Paola Cortés Pérez

Los artistas, pintores, músicos y escritores mexicanos deben interesarse y participar en el activismo social del país, subrayó el escultor y grabador Gabriel Macotela, en breve entrevista, minutos después de inaugurar su exposición La Bestia en el Museo de Antropología de Xalapa (MAX).

Comentó que desde muy joven le ha interesado participar –junto con sus amigos más cercanos– en el activismo social, sobre todo en los últimos años que los índices de violencia han incrementado en el país.

“Tenemos una clase política muy fea y de gente horrible, ya tenemos que acabar con esto.
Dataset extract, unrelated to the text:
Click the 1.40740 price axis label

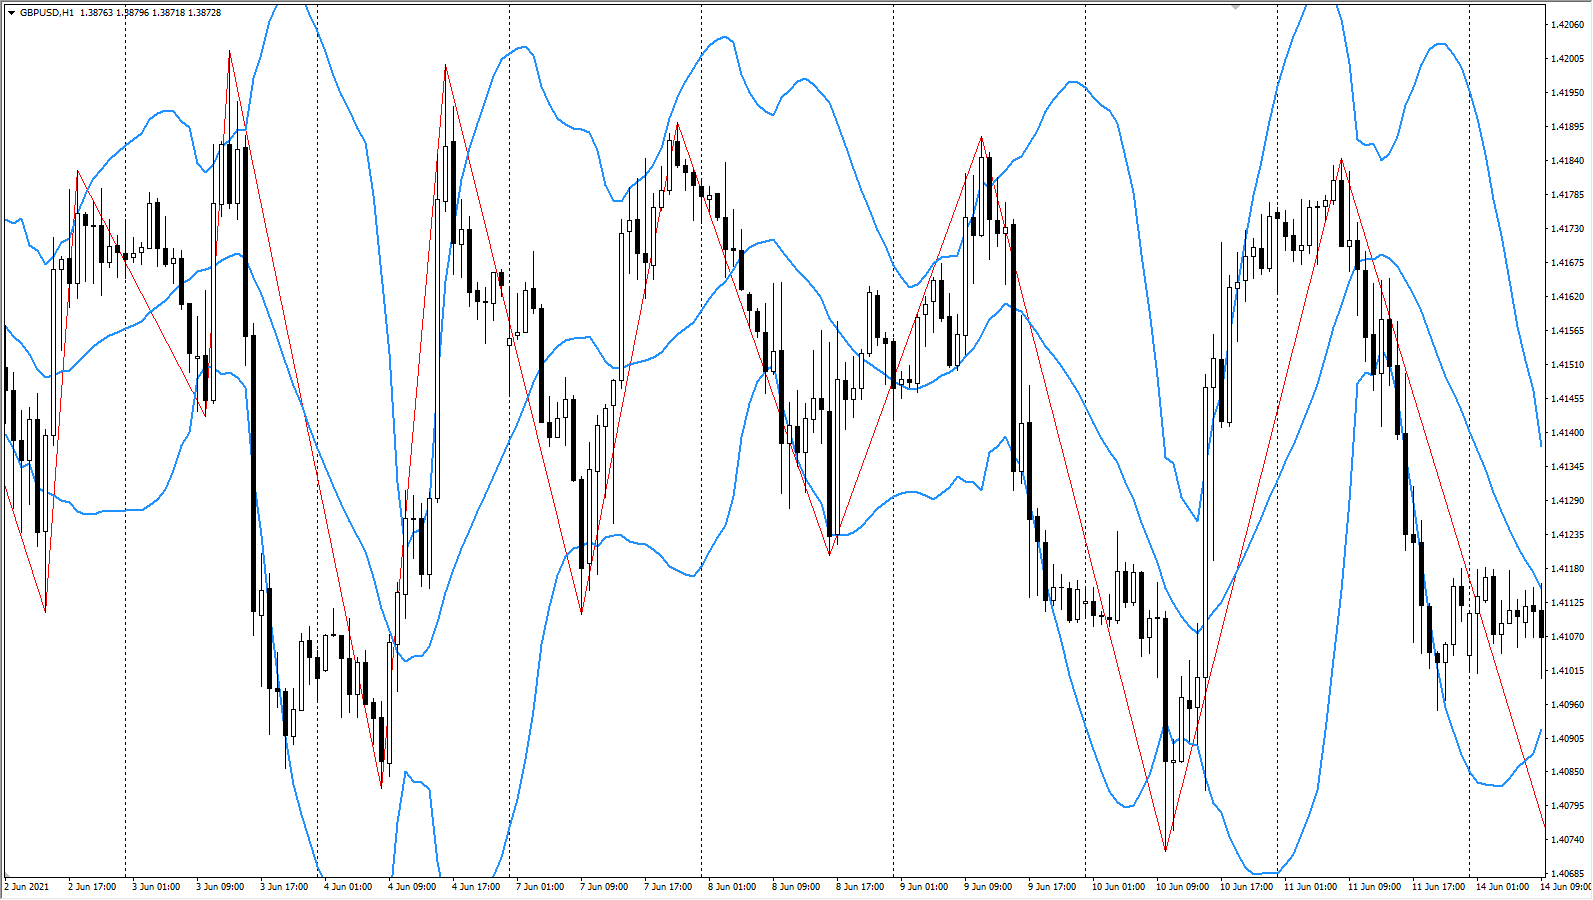click(1567, 840)
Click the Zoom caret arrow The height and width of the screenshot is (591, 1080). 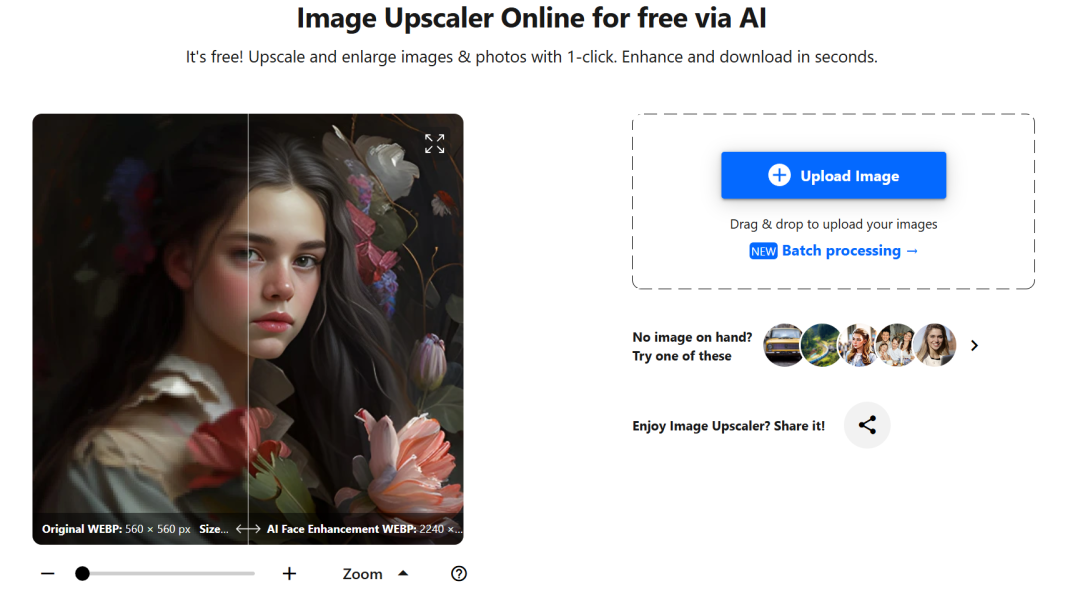coord(403,573)
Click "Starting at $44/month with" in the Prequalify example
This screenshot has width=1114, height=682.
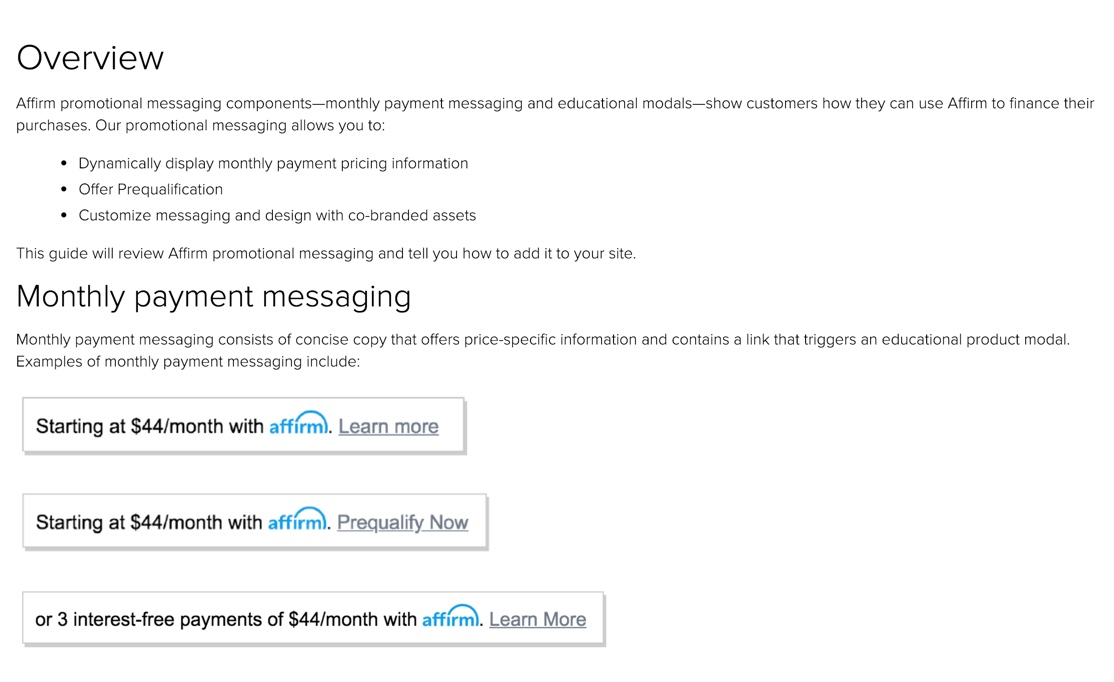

Ya no creo en los partidos políticos ni en nada, necesitamos renovar el país éticamente, tener al frente gente con ética, ya no importa de qué partido sean.”

Sin embargo, el también pintor y escenógrafo reconoció que la indolencia, la devastación moral y la desinformación han ocasionado pasividad entre el pueblo mexicano.
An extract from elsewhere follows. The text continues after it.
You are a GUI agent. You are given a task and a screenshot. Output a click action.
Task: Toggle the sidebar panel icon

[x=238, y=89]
“La gente ya no cree en los partidos políticos, todos se han vuelto igual de sucios y corruptos; además tenemos un ejército y una policía horribles. México se ha convertido en un desastre, tenía muchos años que no sentía una devastación como ésta.”

Macotela abundó: “Todos hemos participado en las marchas y movilizaciones, pero creo que necesitamos algo más, tenemos la esperanza de que el pueblo mexicano despierte y cuestione su realidad”.

Una leve esperanza, enfatizó, es la participación –cada vez más numerosa– de los jóvenes en las movilizaciones, “me da gusto verlos muy activos y más conscientes” porque son quienes enfrentarán y propiciarán el verdadero cambio en el país.
Indicó que este despertar de conciencia entre la juventud mexicana se ha dado gracias a las tecnologías de la comunicación y de información, como las redes sociales, que les ayudaron a crear una nueva fuerza social.

“La música, mi otra pasión”
Gabriel Macotela dijo que pese haber nacido en Guadalajara y criarse en una de las ciudades más grandes del mundo, el Distrito Federal, “esta estética de una ciudad de cemento y de hacinamiento ha partido e inspirado mi trabajo”.

La música es uno de los entretenimientos que más disfruta hacer en sus tiempos libres, a tal grado que tiene un grupo de jazz-blues. “Quise ser músico, la música es mi otra pasión”.

También tiene gusto por la arquitectura y por el trabajo urbano, este último lo realiza con sus amigos; además imparte clases y talleres en diferentes instituciones educativas del país.

“Enseño a los jóvenes estudiantes de Arte a hacer maquetas, escultura, dibujo y pintura. Me gusta mucho enseñar, es algo de lo poco que puedo aportar a esta terrible situación social mexicana.”

Por último, compartió que través de sus trabajos artísticos siempre ha tratado de hacer una crítica a la “bestialidad” que sucede en México, específicamente en cuestiones de violencia e inseguridad.